Scott Pilgrim EX Adds Lucas Lee And Roxie Richter As Playable Characters

by admin August 30, 2025


Scott Pilgrim EX, the beat-em-up inspired by the popular graphic novel series, is getting two more playable characters. Roxie Richter and Lucas Lee, two of the series’ iconic Evil Exes, join Scott and Ramona Flowers in their fight against the vegans, robots, and demons that have taken over the city. You can see them in action in the gameplay trailer below:

 

As you’d expect, both playable exes use abilities seen in their past appearances. Lucas Lee uses a skateboard as a weapon and summons his crew of stunt doubles, while Roxie Richter wields a katana with ninja-like agility. Their announcement brings Scott Pilgrim EX’s playable roster up to four, but developer Tribute Games has previously announced the game would have seven total playable options, so there are still three fighters we don’t know about yet.

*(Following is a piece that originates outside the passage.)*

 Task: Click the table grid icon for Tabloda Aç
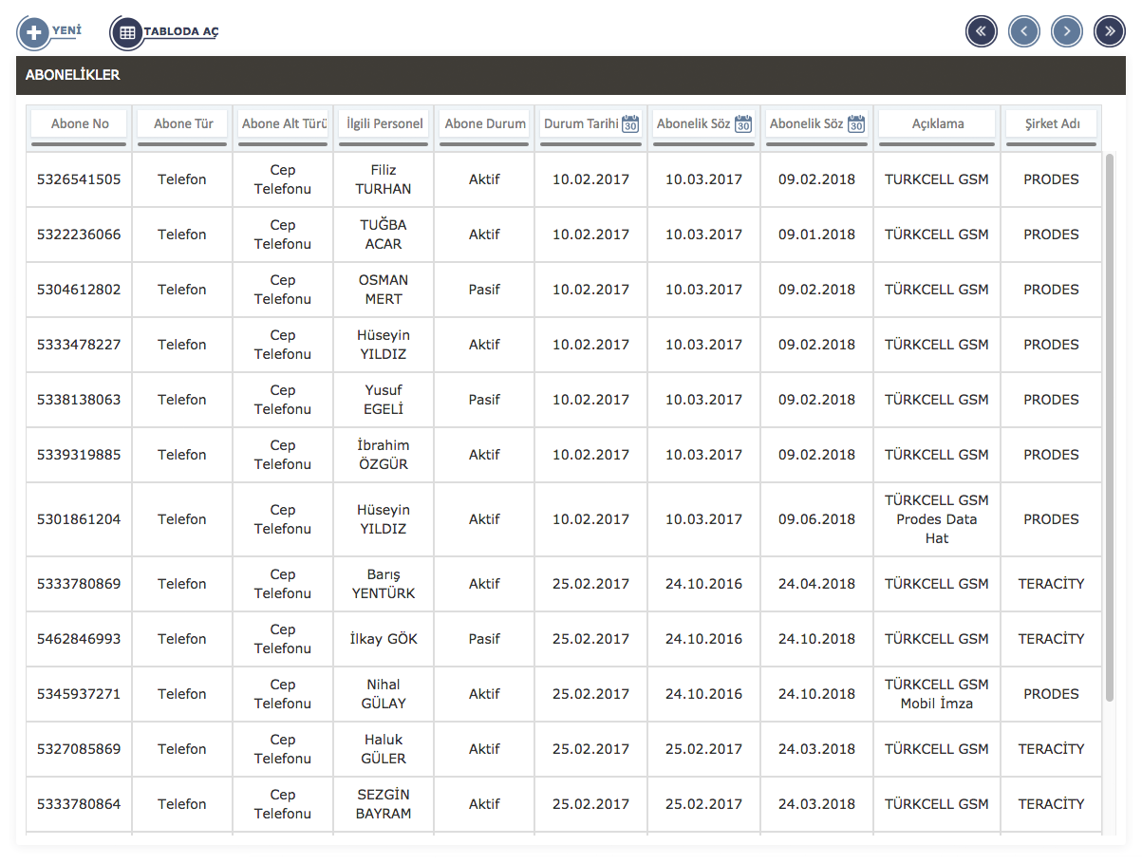126,33
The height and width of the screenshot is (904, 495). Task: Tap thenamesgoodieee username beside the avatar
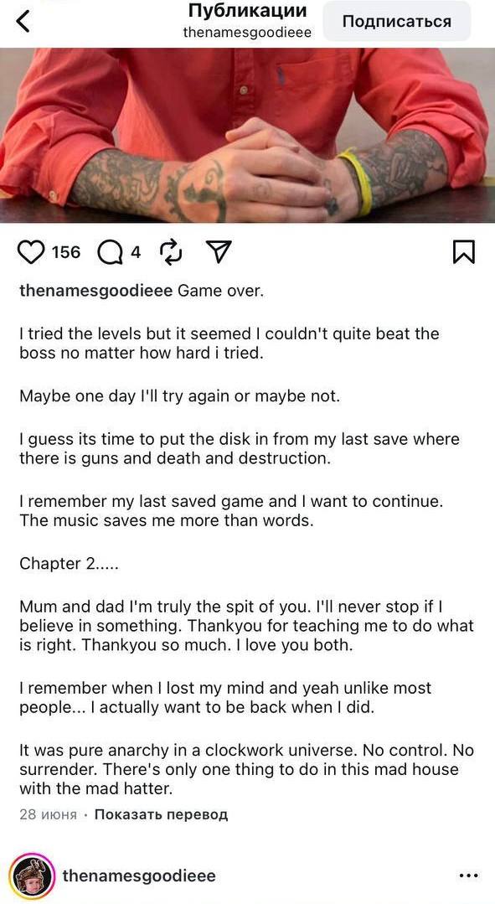[x=139, y=876]
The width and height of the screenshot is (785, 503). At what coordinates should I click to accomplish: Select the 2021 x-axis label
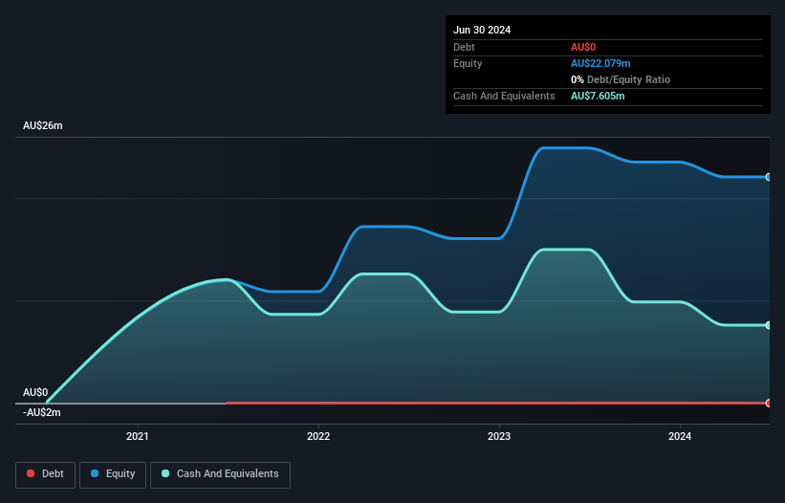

Scott Pilgrim EX was announced at Summer Game Fest 2025. While it’s not a direct sequel, it continues the legacy of 2010’s Scott Pilgrim vs. The World: The Game, which was infamously de-listed from digital marketplaces in 2014, but was re-released in 2021. Scott Pilgrim EX features a soundtrack by Anamanaguchi (who composed for this game’s predecessor) and an original story written by Bryan Lee O’Malley, the series’ original creator. EX’s developer Tribute Games is also known for its work on TMNT: Shredder’s Revenge and the upcoming Marvel Cosmic Invasion.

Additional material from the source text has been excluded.